Previous research has shown that it is essential to have high spatial and temporal resolution precipitation data for areas, where precipitation information is sparse and for regions with complex topography and various climate conditions. Several approaches have been developed to downscale the satellite-based precipitation estimates in the previous studies.

In this paper, various precipitation downscaling methodologies and models were reviewed, discretized in two main categories, i.e., the statistical and the dynamical approaches. Statistical methods include regression, multifractal, machine learning models and auxiliary environmental variables to improve the spatial resolution of SPEs. Due to their lower computational demands needed, they are much more popular than dynamical downscaling methods. In future studies, it is necessary to exploit the full potential of machine learning algorithms.

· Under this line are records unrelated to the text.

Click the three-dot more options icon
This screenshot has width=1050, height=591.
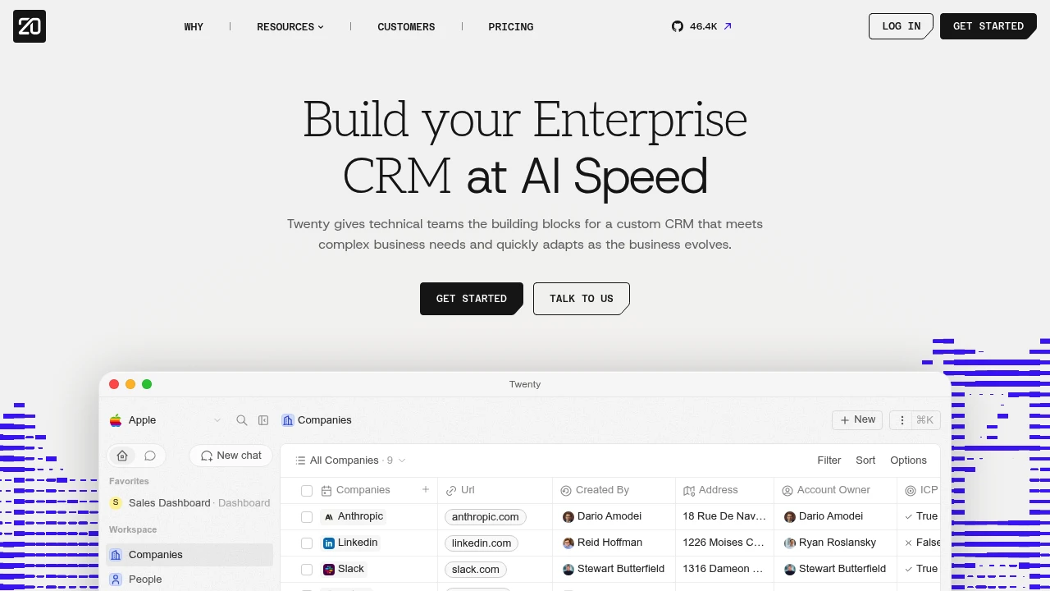tap(902, 420)
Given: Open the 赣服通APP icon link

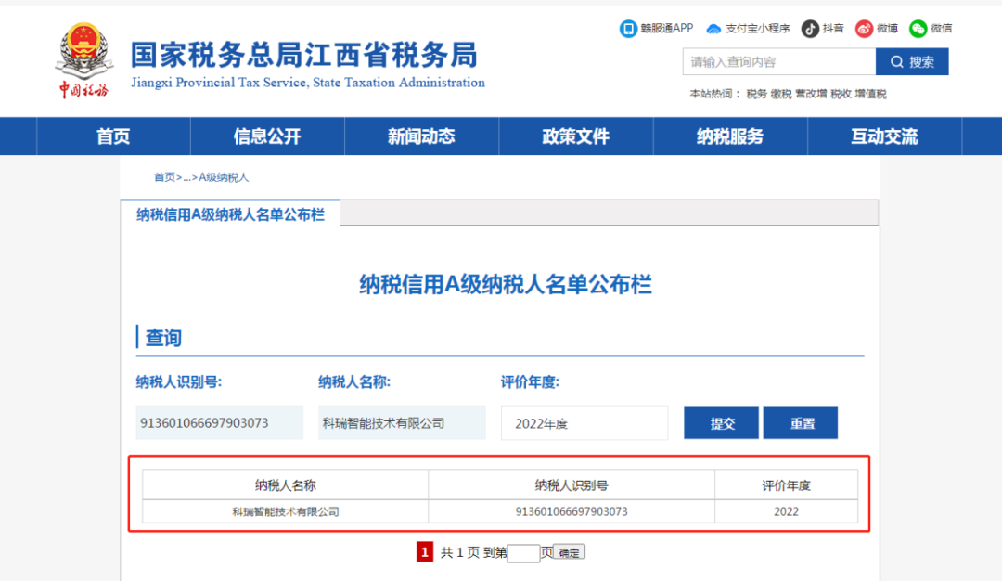Looking at the screenshot, I should (x=628, y=29).
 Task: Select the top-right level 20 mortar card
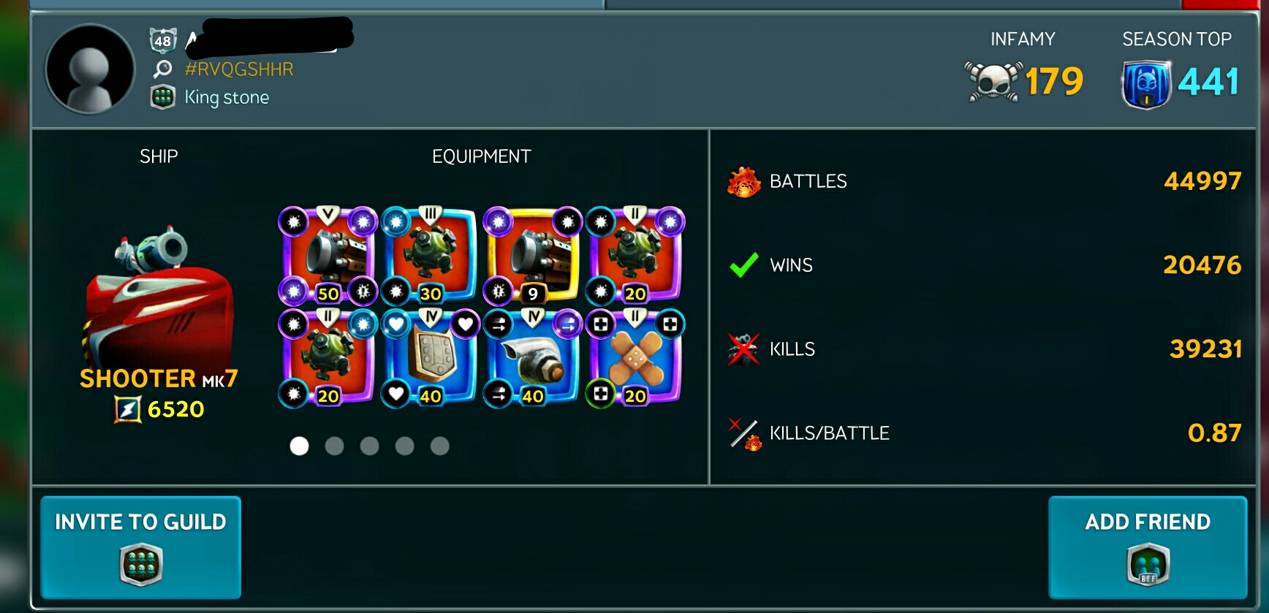tap(635, 254)
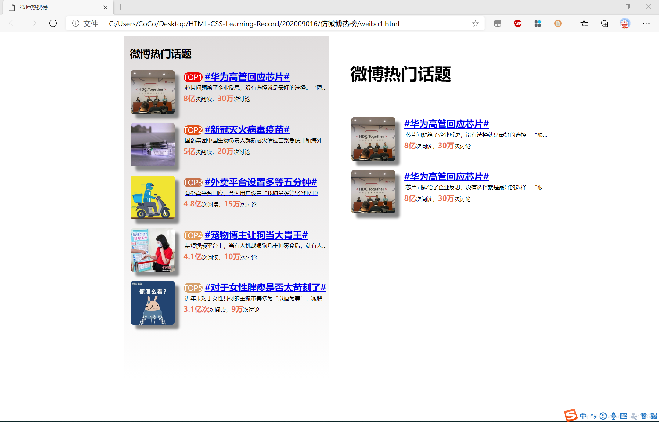Click the Sogou input microphone icon
The width and height of the screenshot is (659, 422).
click(613, 416)
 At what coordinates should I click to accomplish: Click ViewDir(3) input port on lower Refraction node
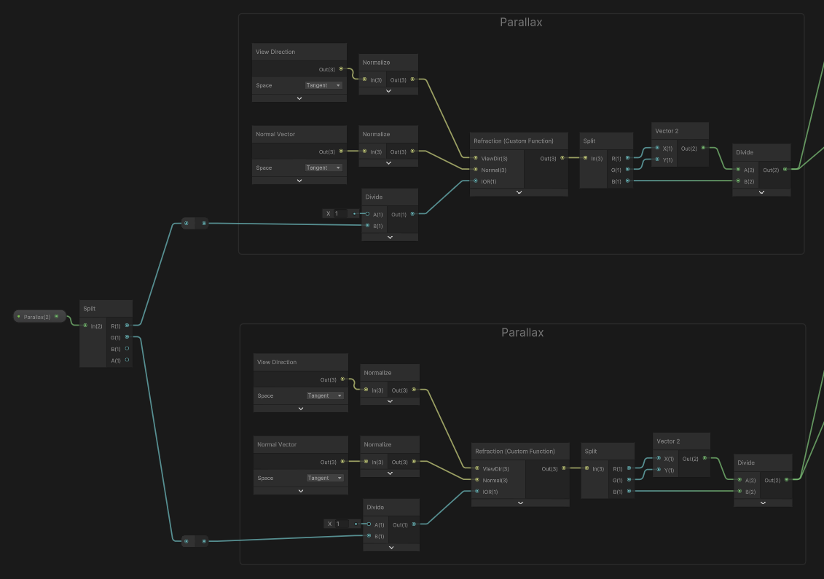point(477,468)
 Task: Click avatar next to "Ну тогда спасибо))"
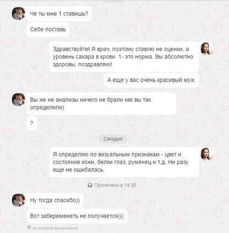coord(18,200)
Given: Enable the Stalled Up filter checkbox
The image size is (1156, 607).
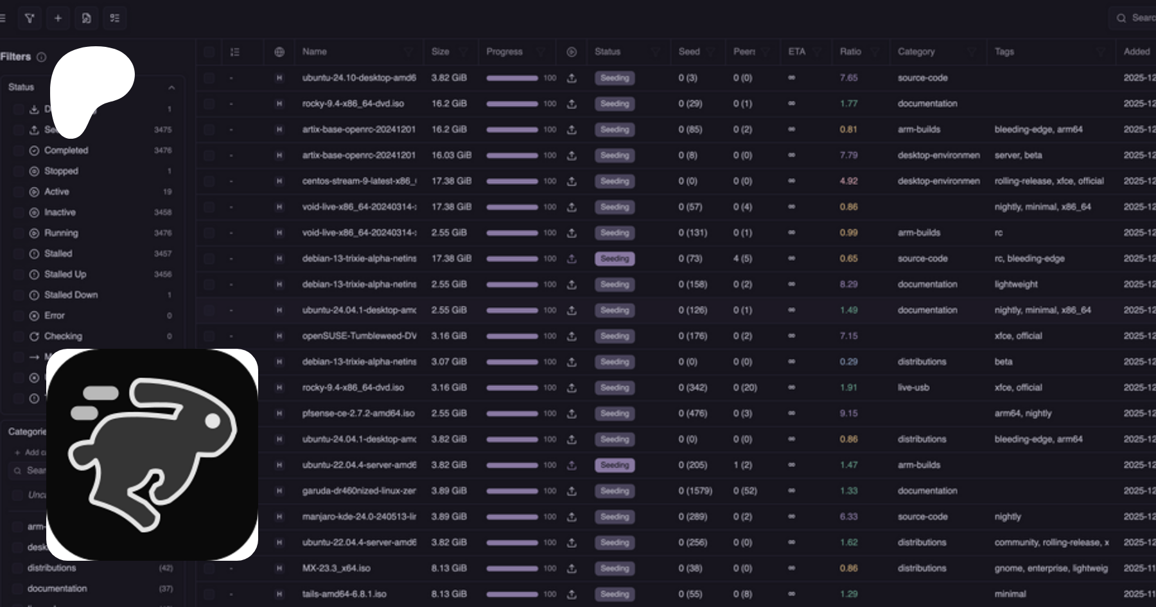Looking at the screenshot, I should (18, 274).
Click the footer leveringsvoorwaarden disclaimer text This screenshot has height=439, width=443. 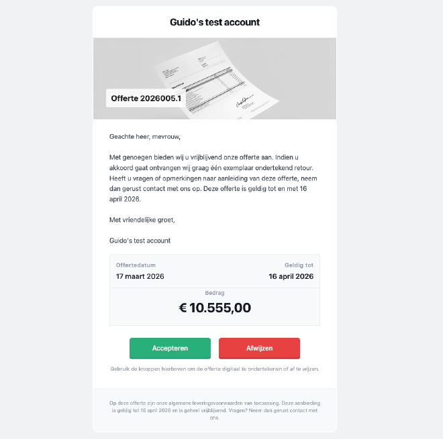click(x=215, y=410)
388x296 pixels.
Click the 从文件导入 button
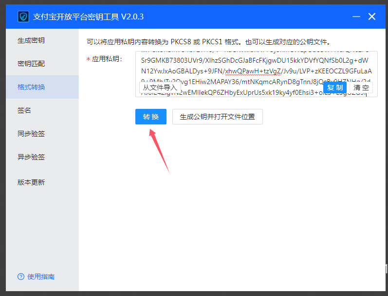pyautogui.click(x=160, y=87)
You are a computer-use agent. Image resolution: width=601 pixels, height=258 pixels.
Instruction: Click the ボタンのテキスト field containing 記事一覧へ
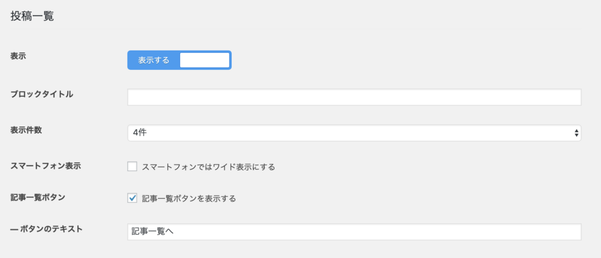coord(354,232)
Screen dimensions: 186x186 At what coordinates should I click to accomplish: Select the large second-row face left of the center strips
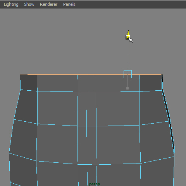[x=57, y=108]
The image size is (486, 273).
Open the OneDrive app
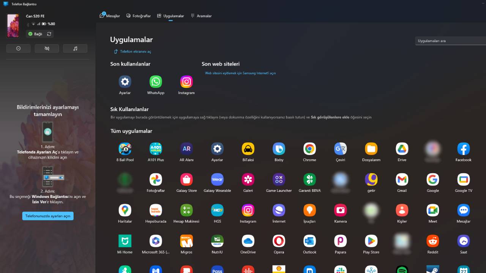[248, 241]
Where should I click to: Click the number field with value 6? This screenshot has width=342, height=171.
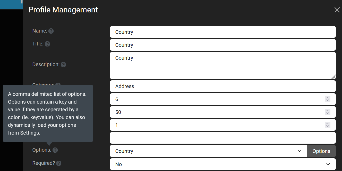[x=216, y=99]
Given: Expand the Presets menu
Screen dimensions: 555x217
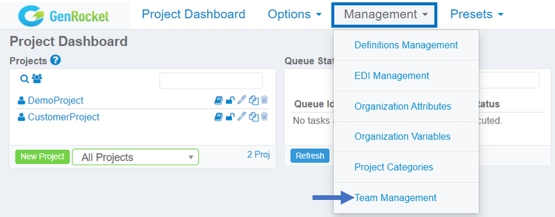Looking at the screenshot, I should coord(477,14).
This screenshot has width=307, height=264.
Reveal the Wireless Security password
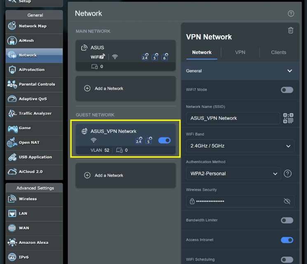(287, 201)
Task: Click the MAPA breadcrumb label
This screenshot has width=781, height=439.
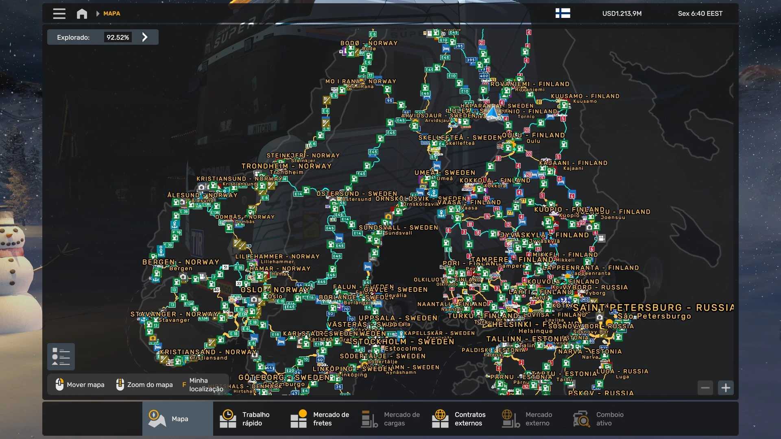Action: tap(111, 13)
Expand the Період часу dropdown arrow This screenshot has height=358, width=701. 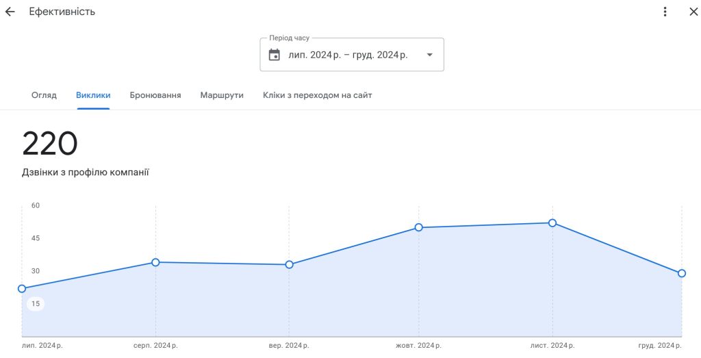tap(429, 55)
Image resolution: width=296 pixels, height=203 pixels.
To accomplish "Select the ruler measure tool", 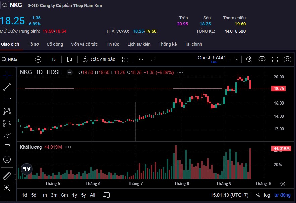I will [x=7, y=176].
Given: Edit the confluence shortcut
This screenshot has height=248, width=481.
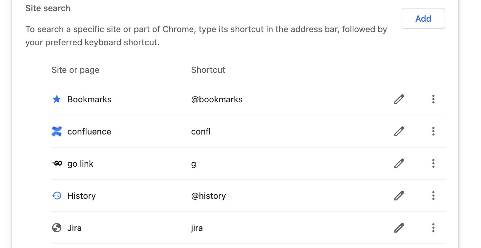Looking at the screenshot, I should coord(399,131).
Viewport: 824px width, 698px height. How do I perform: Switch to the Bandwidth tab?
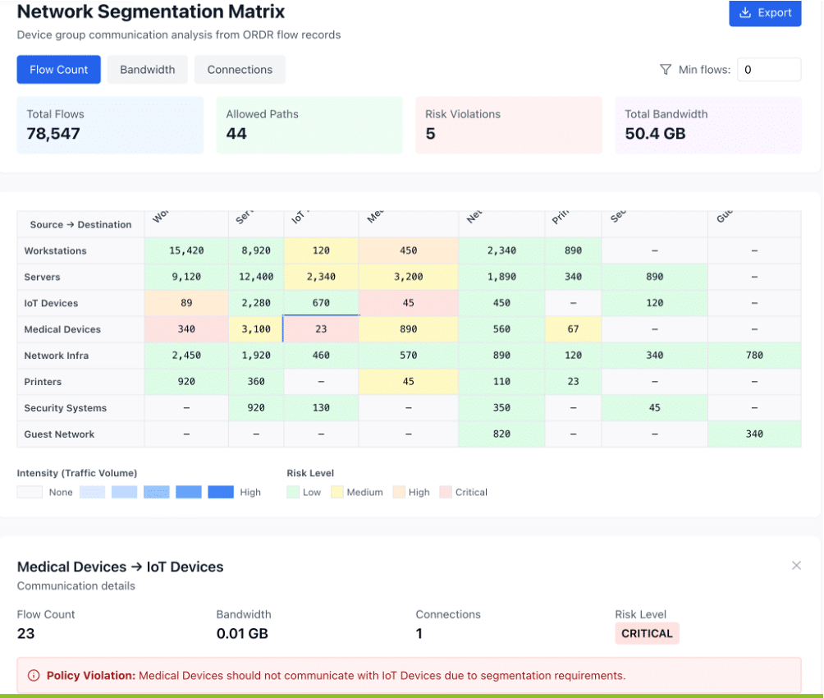[148, 70]
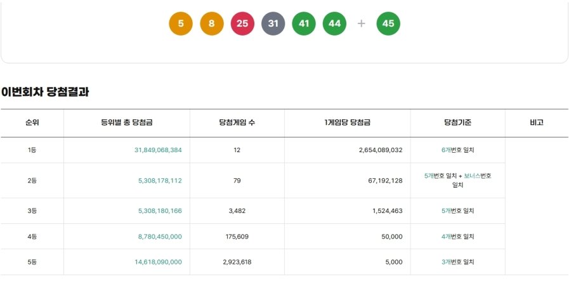Select the 4등 total prize 8,780,450,000
The width and height of the screenshot is (571, 286).
click(159, 237)
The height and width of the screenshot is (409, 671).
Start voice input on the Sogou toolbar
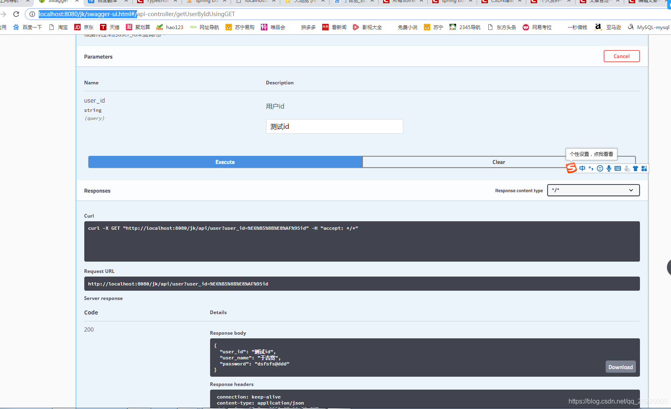609,168
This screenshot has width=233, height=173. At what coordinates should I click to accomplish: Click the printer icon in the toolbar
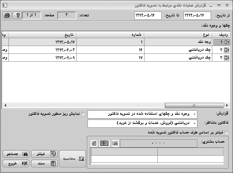pyautogui.click(x=7, y=16)
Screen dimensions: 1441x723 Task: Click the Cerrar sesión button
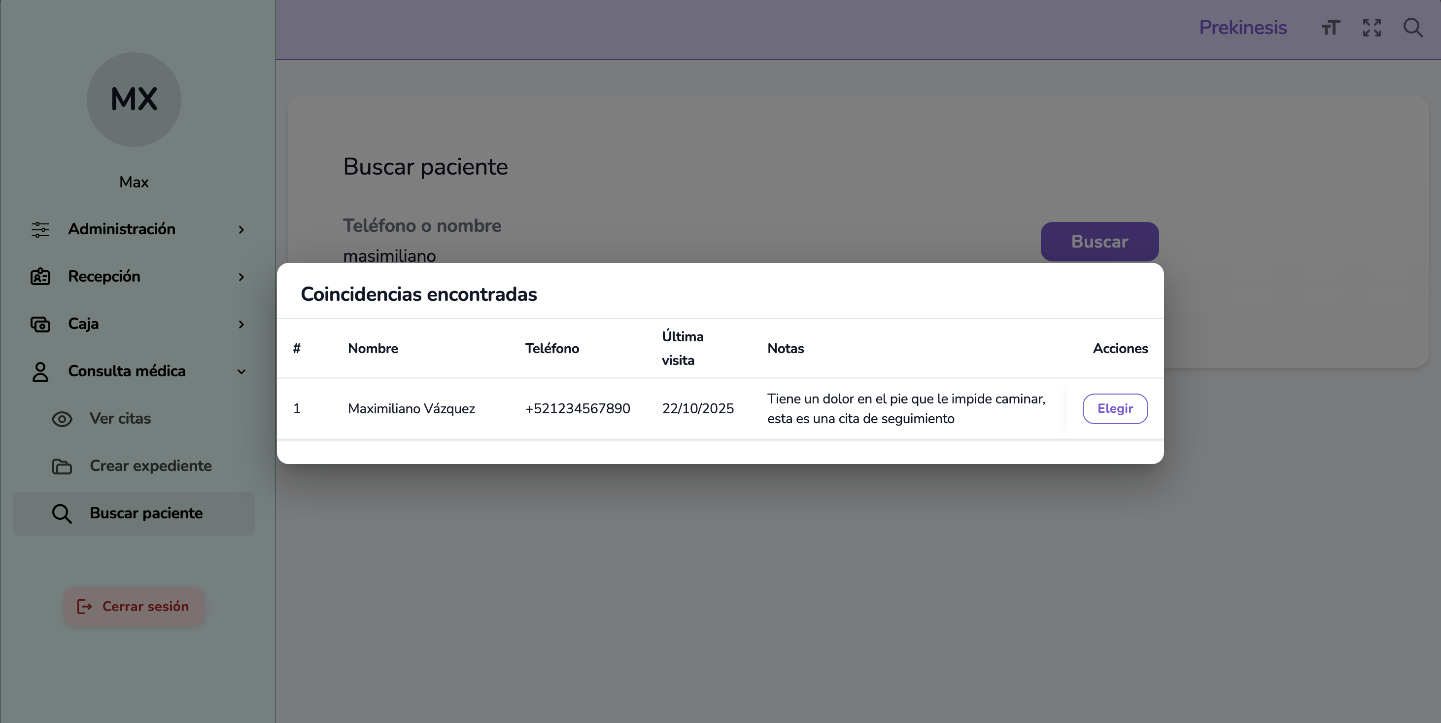pos(134,607)
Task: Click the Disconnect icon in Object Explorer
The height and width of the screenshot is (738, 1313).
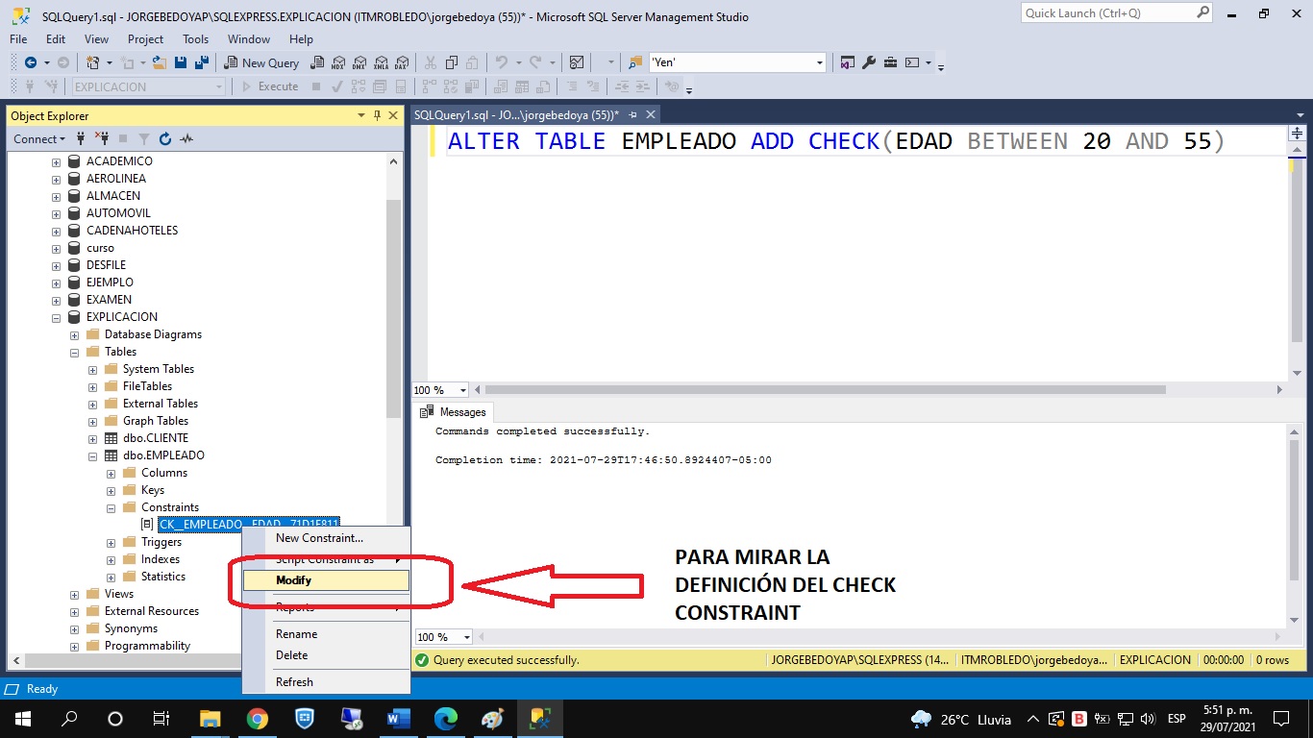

In addition, the ability of many auxiliary variables to describe the spatial and temporal variability of precipitation has been investigated. All examined variables improved the downscaling of precipitation estimates, although relationships were highly dependent on the study area. Cloud properties seem to perform better both in spatial and temporal terms, although further research is needed to investigate the applicability of the methodology in various terrains and hydroclimatic conditions.

Regarding dynamical downscaling approaches, only a few studies dynamically downscaled TRMM and IMERG precipitation data using data assimilation methods. The 4D-Var assimilation method of WRF model is the most widely used in the scientific community, improving the precipitation forecast capability of the model at finer scales. Future investigations should fill in the gap of dynamical downscaling remote sensing precipitation data using more climate models, not only global but also regional, and over regions with different hydroclimatic characteristics.